[Opening Provided entries section]

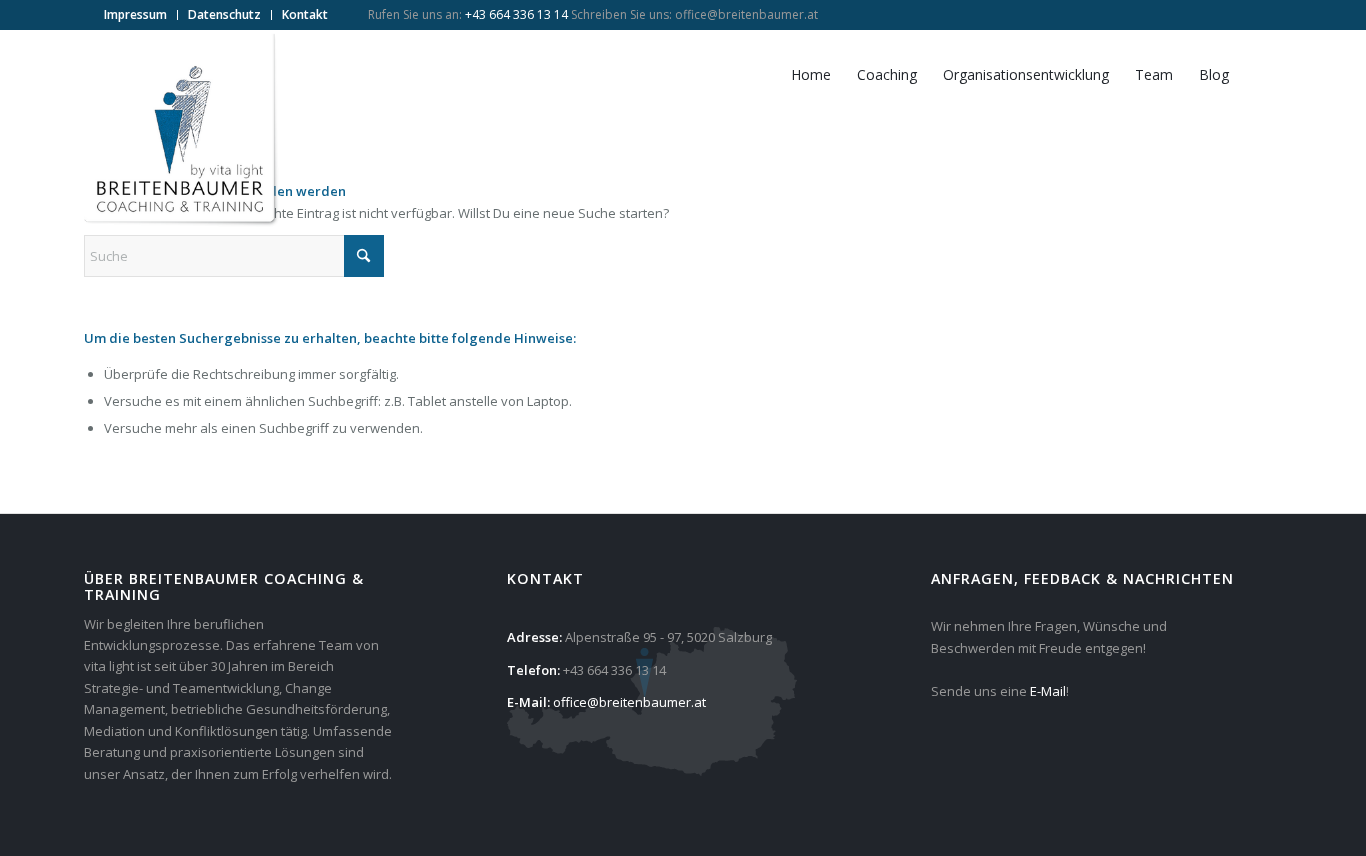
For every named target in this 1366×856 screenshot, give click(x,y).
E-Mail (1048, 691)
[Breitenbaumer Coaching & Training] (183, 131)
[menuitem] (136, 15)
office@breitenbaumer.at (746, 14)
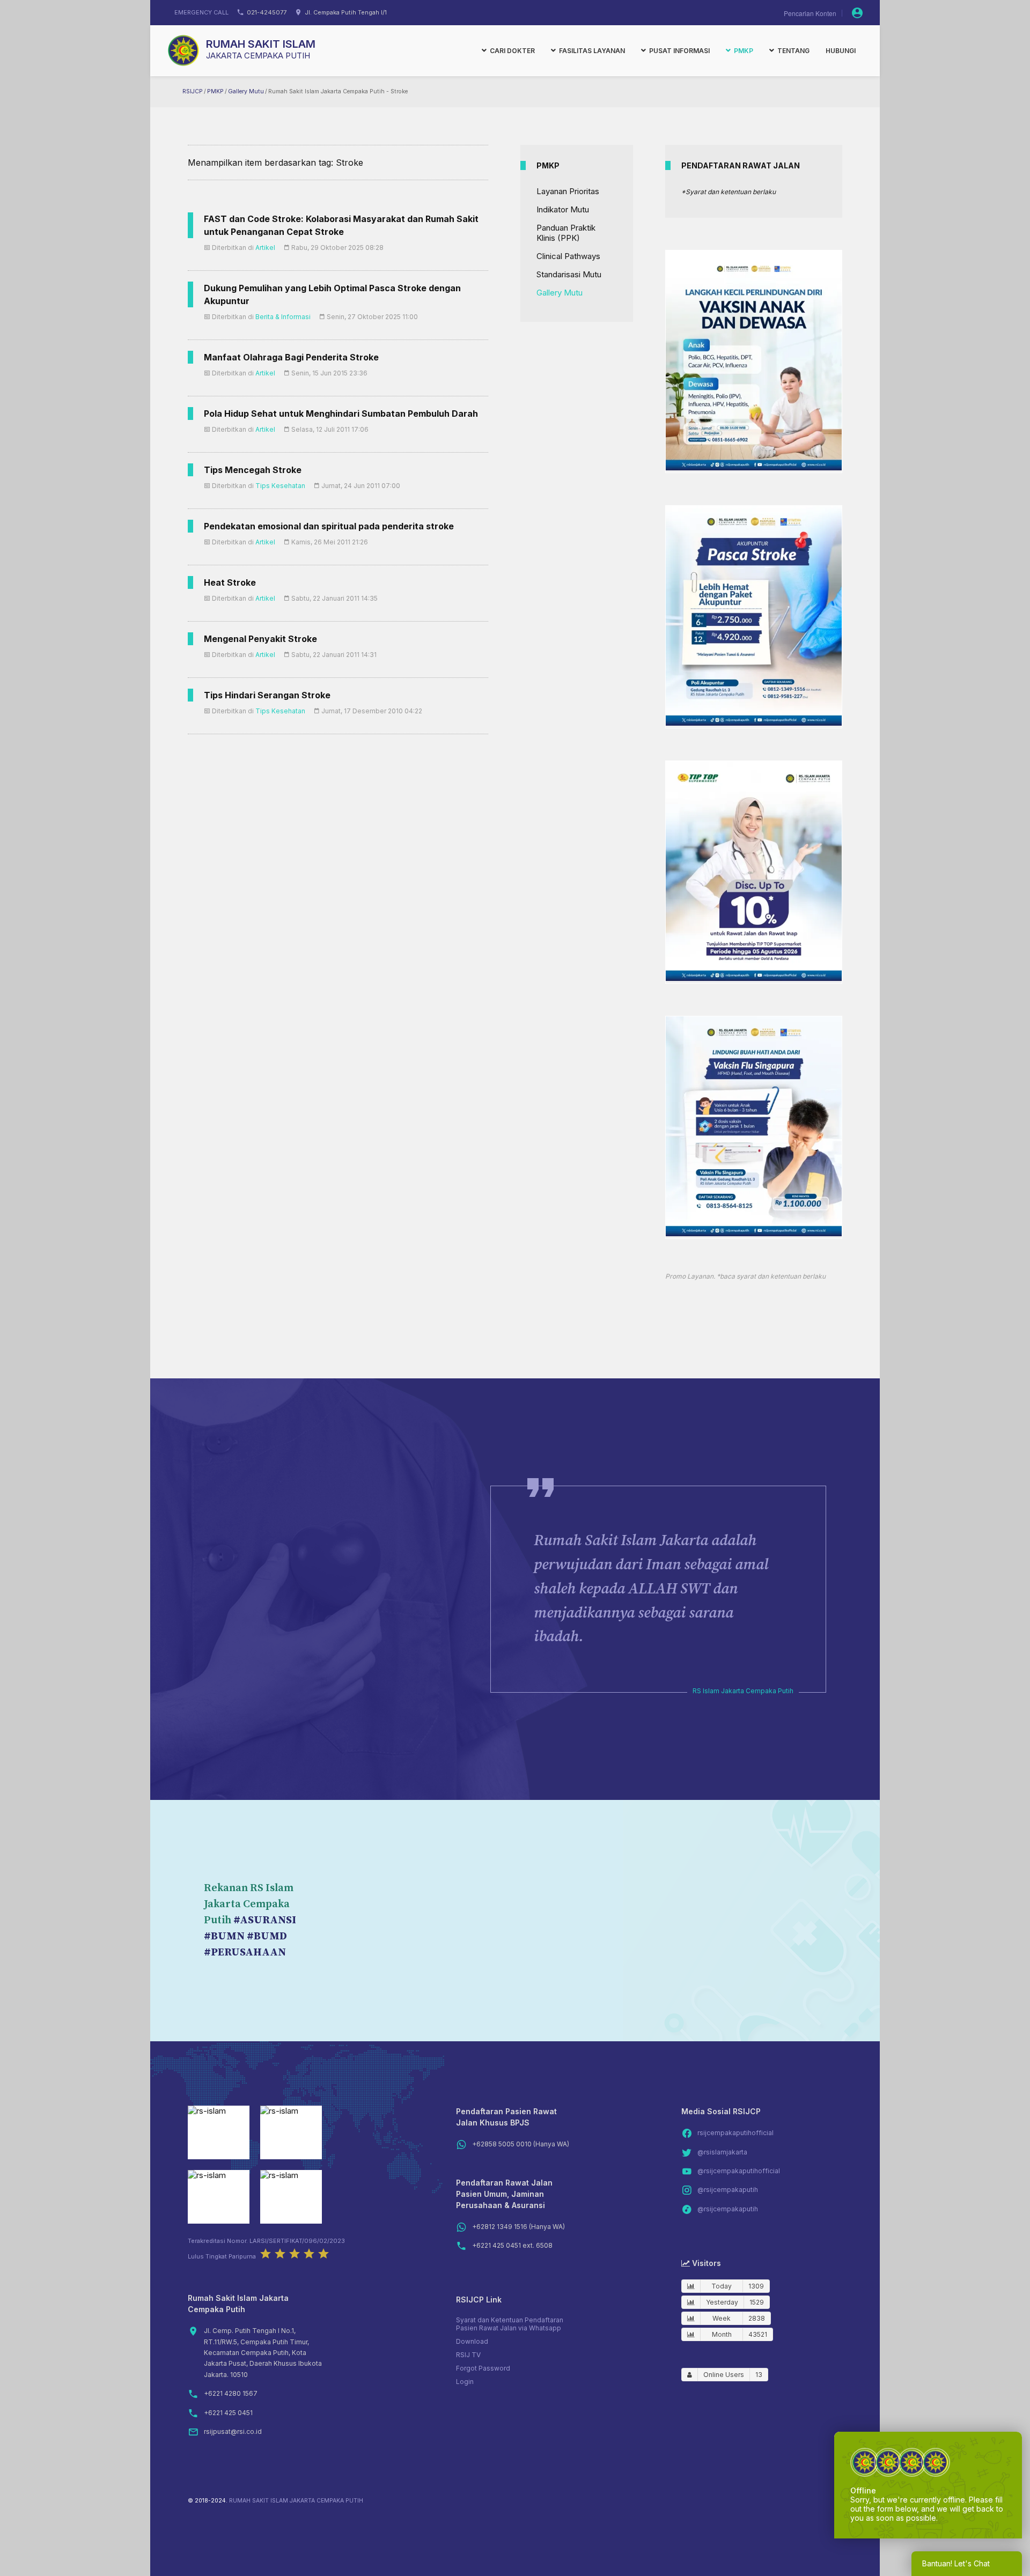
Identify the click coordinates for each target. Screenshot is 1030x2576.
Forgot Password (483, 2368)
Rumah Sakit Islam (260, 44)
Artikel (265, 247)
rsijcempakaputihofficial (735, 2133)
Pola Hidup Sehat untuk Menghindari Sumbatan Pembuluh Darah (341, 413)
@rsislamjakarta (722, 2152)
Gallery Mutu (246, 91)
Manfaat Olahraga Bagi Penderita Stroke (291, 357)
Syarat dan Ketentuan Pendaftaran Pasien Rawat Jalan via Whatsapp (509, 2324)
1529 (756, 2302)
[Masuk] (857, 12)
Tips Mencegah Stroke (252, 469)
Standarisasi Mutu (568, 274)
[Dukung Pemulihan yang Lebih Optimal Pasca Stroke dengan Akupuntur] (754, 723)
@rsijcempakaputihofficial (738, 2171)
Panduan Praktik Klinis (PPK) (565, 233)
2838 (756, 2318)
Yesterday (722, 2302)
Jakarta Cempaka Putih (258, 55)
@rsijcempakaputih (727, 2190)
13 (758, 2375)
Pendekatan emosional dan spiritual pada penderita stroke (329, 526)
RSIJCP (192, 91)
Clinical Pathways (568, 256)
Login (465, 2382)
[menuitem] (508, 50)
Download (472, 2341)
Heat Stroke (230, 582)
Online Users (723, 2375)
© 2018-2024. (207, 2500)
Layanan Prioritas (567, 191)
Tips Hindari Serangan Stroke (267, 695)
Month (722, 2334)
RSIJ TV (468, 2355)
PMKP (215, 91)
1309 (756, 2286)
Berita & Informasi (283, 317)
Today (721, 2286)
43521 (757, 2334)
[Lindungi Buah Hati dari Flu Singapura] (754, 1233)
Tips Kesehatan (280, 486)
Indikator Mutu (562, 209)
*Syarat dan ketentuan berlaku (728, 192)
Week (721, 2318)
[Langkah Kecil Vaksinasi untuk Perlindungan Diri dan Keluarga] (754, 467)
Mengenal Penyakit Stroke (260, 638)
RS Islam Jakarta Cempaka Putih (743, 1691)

[Closing Provided entries section]

__What to produce__
In the entries above, how many lines hold the word "Mutu"? State the number only.

__Finished exercise__
3